Human and rat hepatic stellate cells express neurotrophins and neurotrophin receptors.

The expression of neurotrophins and neurotrophin receptors in non-neural tissue is related to tissue remodeling, differentiation, proliferation and migration of target cells. The literature yields contradictory results on neurotrophin and neurotrophin receptor expression in the liver. We show immunoreactivity to antibodies to nerve growth factor (NGF), brain-derived neurotrophin (BDNF), neurotrophin 3 (NT-3), neurotrophin 4/5 (NT-4/5), the low-affinity nerve growth factor receptor p75 and the high-affinity tyrosine kinase receptors (Trk) B and C in hepatic stellate cells and weak reactivity for BDNF, NT-3, and NT-4/5 in hepatocytes, in cryosections of human and rat liver, in normal and varying pathologic conditions. Immunoreactivity is unequivocally localized to hepatic stellate cells by double staining with alpha-smooth muscle actin (alpha-SMA) and desmin, studied by confocal laser scanning microscopy. Finally, the presence of mRNA transcripts for the different neurotrophins and neurotrophin receptors, with the exception of Trk-B, is shown by reverse transcription polymerase chain reaction (RT-PCR) on RNA extracted from freshly isolated rat hepatic stellate cells, compared with hepatocyte RNA. Hepatocyte RNA was found to contain BDNF, NT-3, NT-4/5 mRNA (which is compatible with the immunohistochemical findings) and Trk-A mRNA. In conclusion, hepatic stellate cells are a source of several neurotrophins in the liver and they express neurotrophin receptors.
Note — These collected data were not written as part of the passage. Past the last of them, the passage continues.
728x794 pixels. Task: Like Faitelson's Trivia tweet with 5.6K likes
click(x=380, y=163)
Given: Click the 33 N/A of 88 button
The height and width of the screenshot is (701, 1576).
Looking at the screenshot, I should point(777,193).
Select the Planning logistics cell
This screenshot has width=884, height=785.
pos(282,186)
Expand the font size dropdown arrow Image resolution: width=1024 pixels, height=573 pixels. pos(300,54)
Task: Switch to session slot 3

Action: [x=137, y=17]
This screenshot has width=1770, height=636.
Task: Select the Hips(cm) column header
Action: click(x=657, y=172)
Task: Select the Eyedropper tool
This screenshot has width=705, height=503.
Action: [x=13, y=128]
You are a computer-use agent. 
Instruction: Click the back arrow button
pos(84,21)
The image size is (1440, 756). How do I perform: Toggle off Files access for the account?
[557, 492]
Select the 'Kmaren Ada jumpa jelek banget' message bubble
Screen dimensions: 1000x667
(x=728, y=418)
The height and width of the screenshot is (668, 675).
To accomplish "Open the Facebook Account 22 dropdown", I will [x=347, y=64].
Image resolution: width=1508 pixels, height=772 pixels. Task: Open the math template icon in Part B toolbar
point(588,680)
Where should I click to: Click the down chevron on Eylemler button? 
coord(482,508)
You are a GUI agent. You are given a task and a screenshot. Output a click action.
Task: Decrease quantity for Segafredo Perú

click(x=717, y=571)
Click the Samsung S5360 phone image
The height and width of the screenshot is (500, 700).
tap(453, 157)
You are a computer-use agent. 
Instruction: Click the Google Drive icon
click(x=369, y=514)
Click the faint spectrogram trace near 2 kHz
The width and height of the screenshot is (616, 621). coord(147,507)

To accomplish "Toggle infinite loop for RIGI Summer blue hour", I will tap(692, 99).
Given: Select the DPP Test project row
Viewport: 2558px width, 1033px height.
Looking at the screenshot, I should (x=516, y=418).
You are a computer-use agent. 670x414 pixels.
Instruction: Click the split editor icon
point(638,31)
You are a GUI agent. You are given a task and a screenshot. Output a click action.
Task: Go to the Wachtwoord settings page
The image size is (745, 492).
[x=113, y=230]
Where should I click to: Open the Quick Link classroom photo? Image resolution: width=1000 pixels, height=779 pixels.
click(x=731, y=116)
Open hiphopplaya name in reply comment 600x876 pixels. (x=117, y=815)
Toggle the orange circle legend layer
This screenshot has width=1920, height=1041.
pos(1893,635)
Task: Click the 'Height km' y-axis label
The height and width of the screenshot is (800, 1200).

These findings correspond with the known involvement of hepatic stellate cells in tissue remodeling, their production of extracellular matrix components and their proliferation in acute necrotizing liver pathology. In analogy with findings in other organs and systems, neurotrophins are hypothesized to play a role in the pathophysiology of liver disease.